I feel free hand sharpening relaxing and it's good to see that one's skills are increasing over the months, years..
The Sharchef's system seems to be very effective and offers a perfect consistency. I couldnt use it a long time but the results seems to be better than freehand.
I would buy one for myself if had enough space at home. I'll do it one day &#128523;&#128523;
Anyway the "make up" on the blade can be done afterwards freehand.


----------



## Benuser (Dec 27, 2016)

http://www.kitchenknifeforums.com/showthread.php/5656-Asymmetry-–-The-REAL-DEAL


----------



## Castalia (Dec 27, 2016)

Former Edge Pro user here. I agree with the idea of the edge pro being like training wheels on a bicycle. If you have the budget, try the edge pro for a few months. In the end though, if you appreciate fine knives, I think you will come around to sharpening freehand on water stones. Watch the videos from Jon at JKI, get some stones and get started, without all the fussy set up the edge pro entails (along with not being able to thin). People seem to think that sharpening is some magical alchemy, but it is just a learned skill for taking care of knives. Not that big a deal.


----------



## Krassi (Dec 27, 2016)

Well lets call it frustrating for a perfectionist that i will never be able to exactly hold an angle by hand..no one can.. i want physical alchemy! 
but well ¯\_(&#12484_/¯ .. everybody should use what he likes! (i ordered a bogdan system today)


----------



## Nemo (Dec 27, 2016)

I used Edgepro when I first started using Japanese knives. It will put a screaming sharp edge on a blade with very little experience. It makes it pretty easy to deburr too. It does however have some significant limitations. It is difficult to use it to maintain the blade geometry (behind the edge) of Japanese knives and it cannot sharpen Hamigaburi. This is why I learned freehanding. I suspect the Pro model, which allows a very low thinning angle, would be fine for Westren knives (which I think are mostly symmetrically ground).

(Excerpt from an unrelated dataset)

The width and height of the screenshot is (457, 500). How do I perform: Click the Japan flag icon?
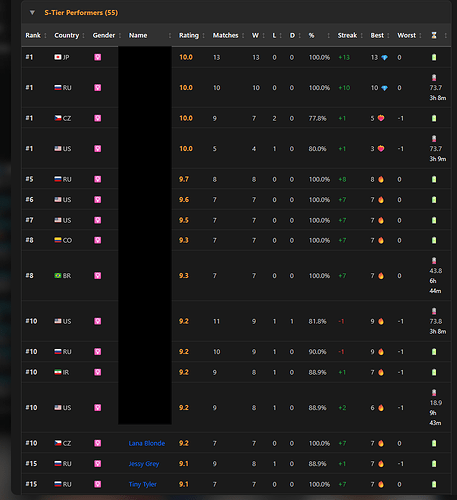pos(58,57)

I learned a lot about edges from sharpening with Edgepro and I suspect that this is why I picked free handing up quite quickly. Being able to fall back on the Edgepro (which I've never had to do) gave me the confidence to try freehanding. Would I have been better off just starting with freehanding? Maybe. Certainly it would have been cheaper. But then again maybe I'd have thought that this whole J-Knife thing was all just a bit too hard and I'd still be using blunt Mundials, Furis and Wusties. I don't really regret having used it but I'm glad to be freehanding now.

BTW, Ben who designed the Edgepro is very helpful and promptly answers emails. The after sales service is exceptional.

When I used Edgepro, I initially went crazy with polishing. I had stones, tapes and homemade balsa strops that would polish down to 0.25 micron. And the knives were really sharp. But this isn't really required with kitchen knives and a bit of toothiness to the edge is quite useful in the kitchen. I quite like a 1k/8k edge that pkjames showed me for it's combination of toothiness and refinement but many here would recommend a 1k/3k or 1k/5k edge for general kitchen use. I guess that 1k JIS is roughly equivalent to 400 or 600 EP stone. 3K JIS is probably similar to EP 1000 or 1200. 8K is probably similar to EP2000 or 3000.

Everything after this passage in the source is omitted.